■ **Problem statement**: Could you output every record below exactly, leaving out the pictures?

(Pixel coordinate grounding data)

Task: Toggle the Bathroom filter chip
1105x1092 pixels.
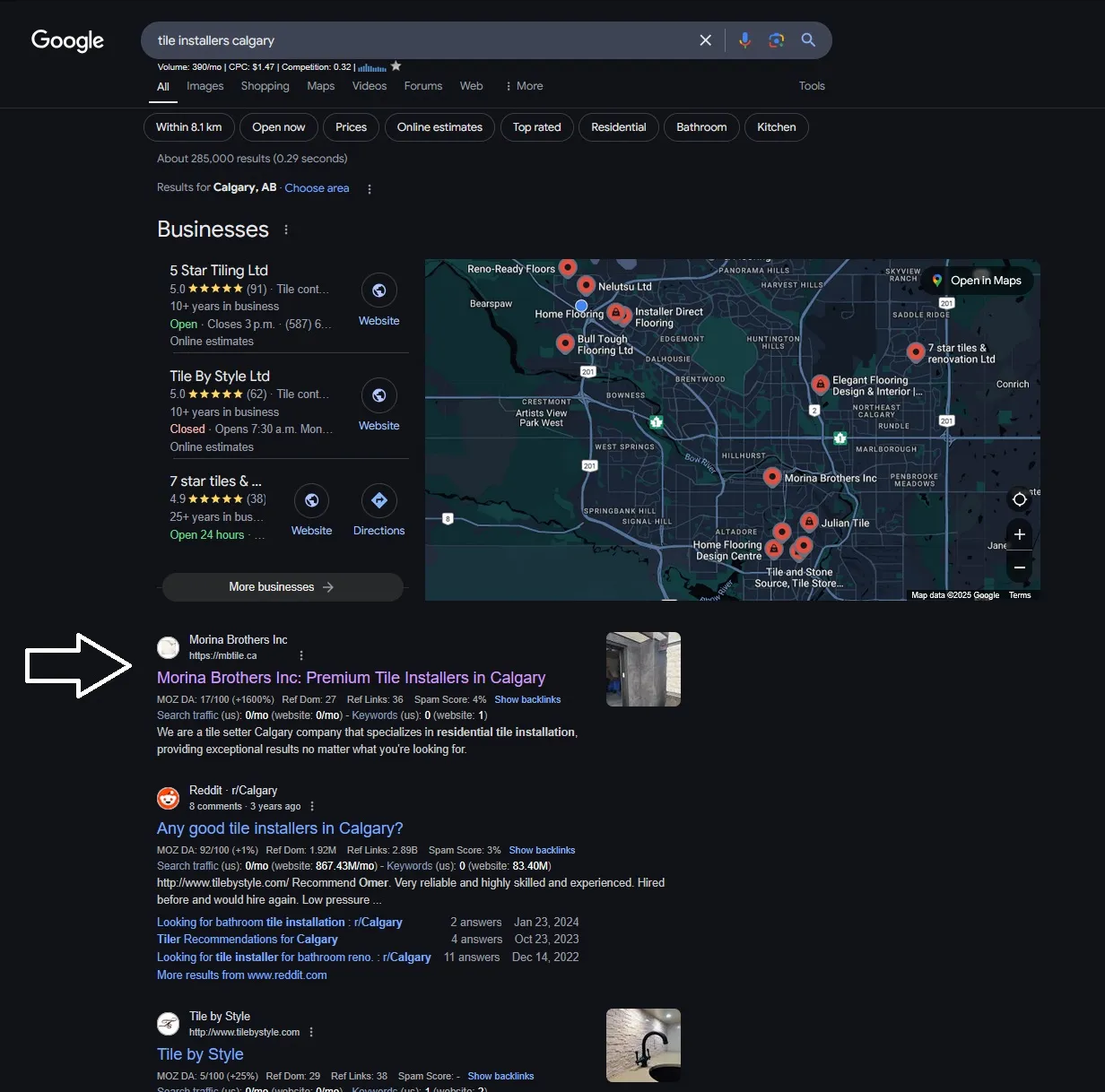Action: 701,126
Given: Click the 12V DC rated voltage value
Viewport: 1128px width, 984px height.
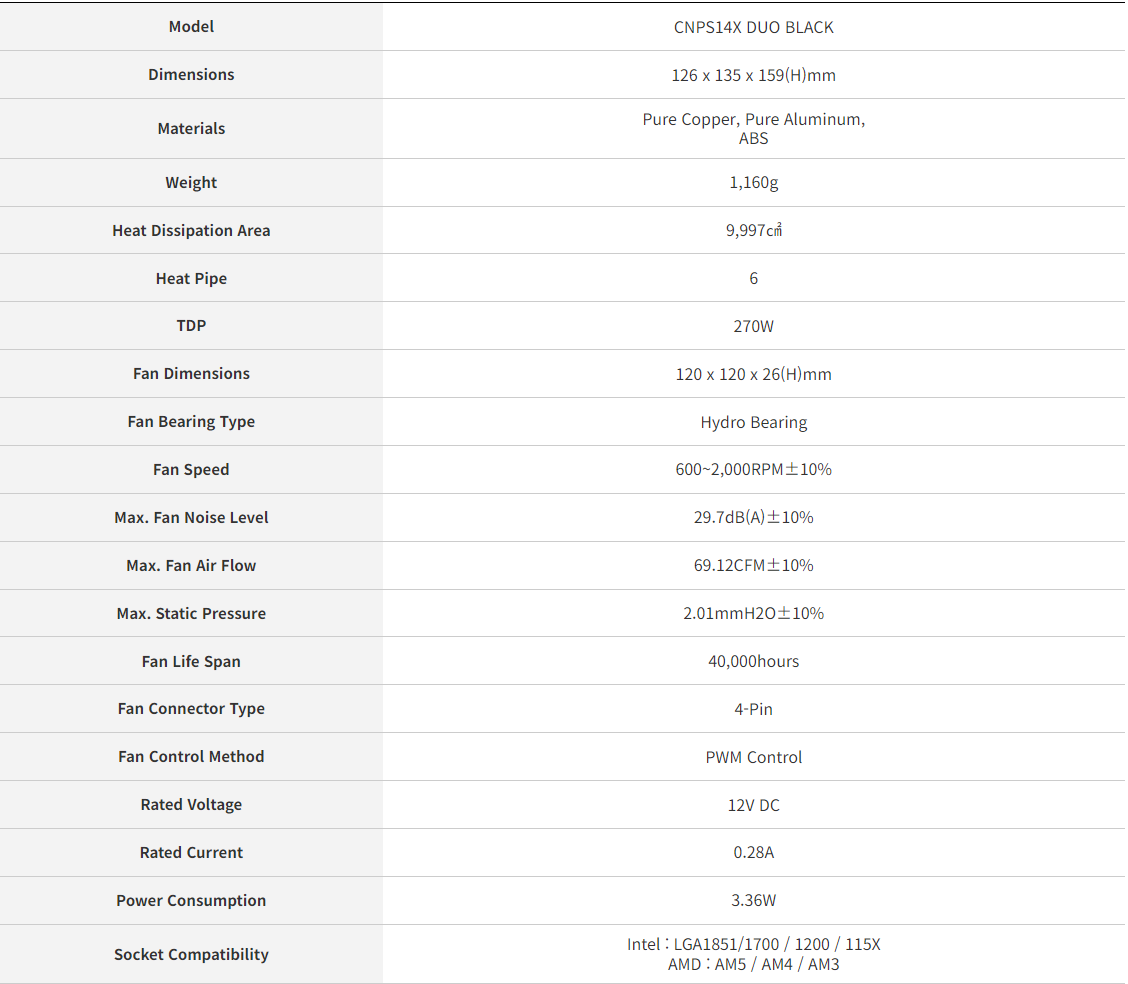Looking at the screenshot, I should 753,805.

■ **Reply to the exercise**:
Task: Toggle the Bathroom filter chip
1105x1092 pixels.
Action: 701,126
Given: Click the 12V DC rated voltage value
Viewport: 1128px width, 984px height.
Looking at the screenshot, I should 753,805.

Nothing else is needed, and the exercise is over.